About the freezing process: You cannot simply freeze corn. Well, you can, but it will taste better and maintain more nutrients if you blanch it first.
Processing the corn is extremely easy. Here’s how it works.
What you’ll need
- Fresh corn
- Large pot for boiling water
- Large bowl or clean sink for cooling corn
- Sharp knife
- Freezer bags
- Lots of ice
1. Put on a large pot of water to boil. If you have one, a canning pot works great. You want a lot of water.
2. Strip the husks and silks off the ears of corn.
3. Drop the corn in the boiling water. Experiment with how many ears at a time your pot can manage. Ideally, you want to have the water return to a boil in about a minute. If it doesn’t, you need more water or less corn. Cover the pot to make things go faster.
4. Boil the corn for 4-6 minutes.
5. Drop the corn in a bowl of ice water. I used my sink. Replace the ice as it melts. Leave the corn in the water for as long as was boiled — 4-6 minutes.

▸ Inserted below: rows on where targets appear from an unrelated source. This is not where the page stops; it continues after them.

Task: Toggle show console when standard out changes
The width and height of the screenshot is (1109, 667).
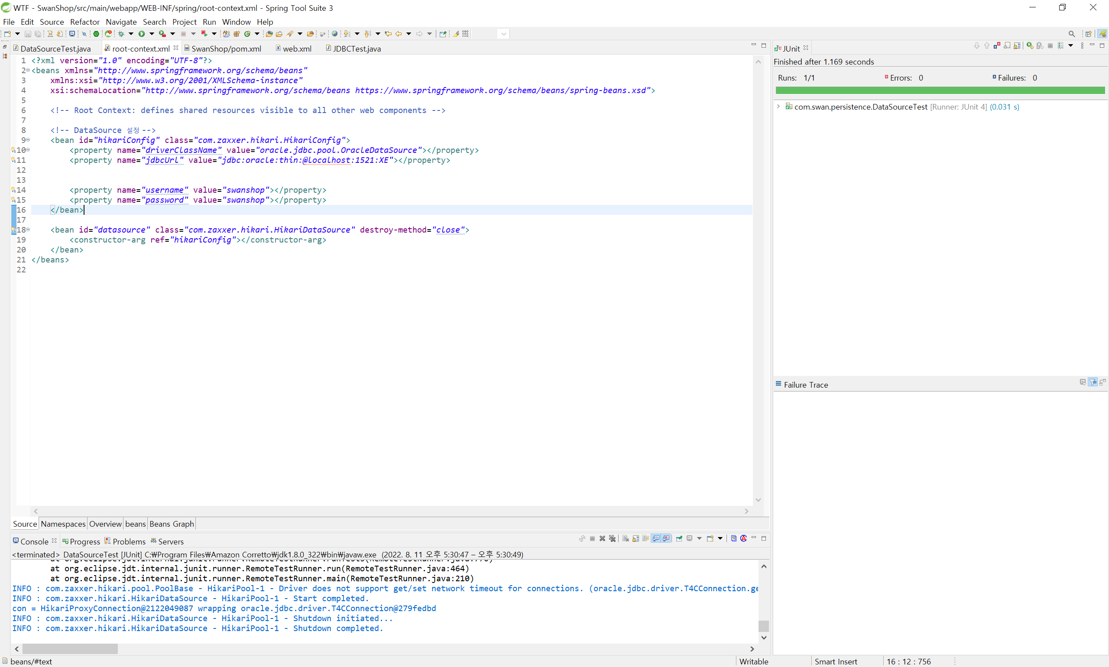Action: click(x=656, y=538)
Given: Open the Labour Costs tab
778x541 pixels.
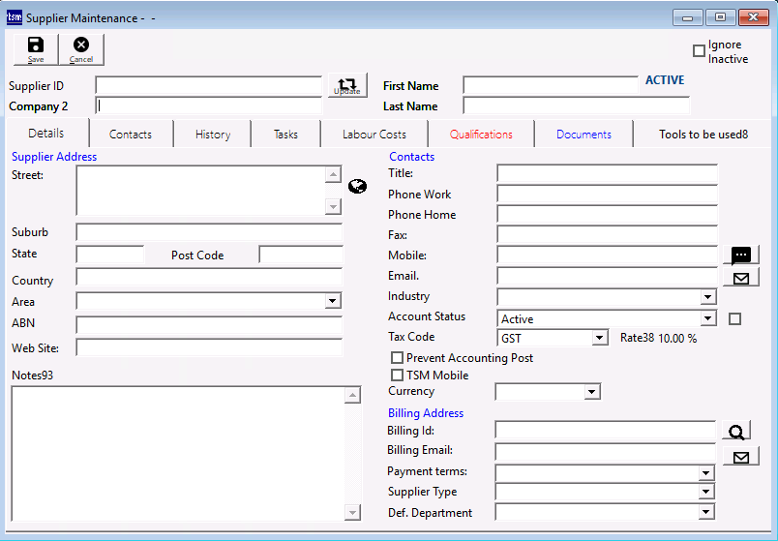Looking at the screenshot, I should pyautogui.click(x=374, y=135).
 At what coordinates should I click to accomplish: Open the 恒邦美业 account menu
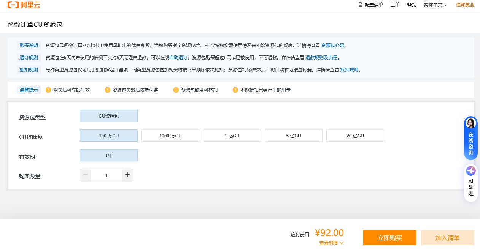point(465,5)
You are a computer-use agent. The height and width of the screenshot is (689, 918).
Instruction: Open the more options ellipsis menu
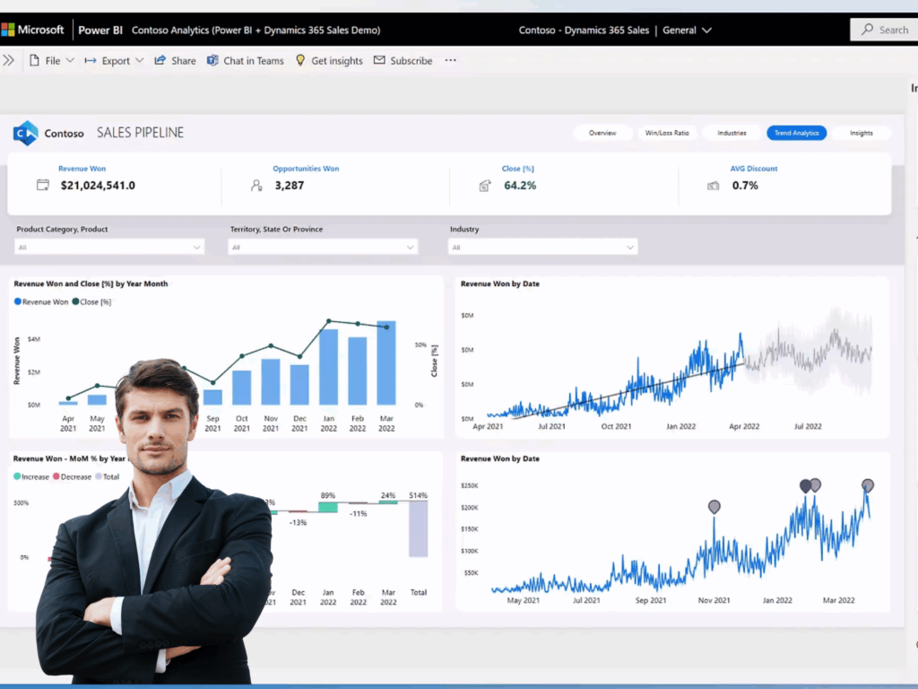tap(450, 61)
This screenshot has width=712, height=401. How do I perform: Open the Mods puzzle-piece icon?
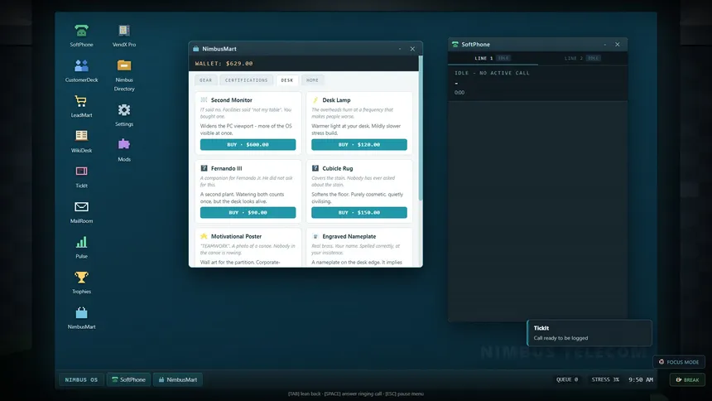click(124, 150)
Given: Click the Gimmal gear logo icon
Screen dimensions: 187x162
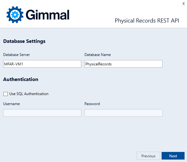Looking at the screenshot, I should (15, 15).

6. Cut the kernels off the corn with a sharp knife. Simply stand the ear up on end, then slice along the ear from top to bottom. This is easier than it sounds. Your knife will easily find a spot that cuts off most of the kernel without getting the tough cob. Turn the cob until you’ve gotten all the kernels. I cut onto a cookie tray with a lip. It held the kernels in nicely.
7. Scoop the kernels, which will mostly be held together in convenient chunks, into bags. The chunks come apart easily when you cook them later. Squeeze extra air out of the bags, and then toss them in freezer. If you’re ambitious, you can even label them. Corn will last at least a year in the freezer, although mine always gets eaten long before then.
8. Cook. Since they’ve already been blanched, the kernels don’t take much cooking. You basically just need to warm them up. My favorite way to use corn is in this quinoa recipe by Mark Bittman. You can use them however you like, though.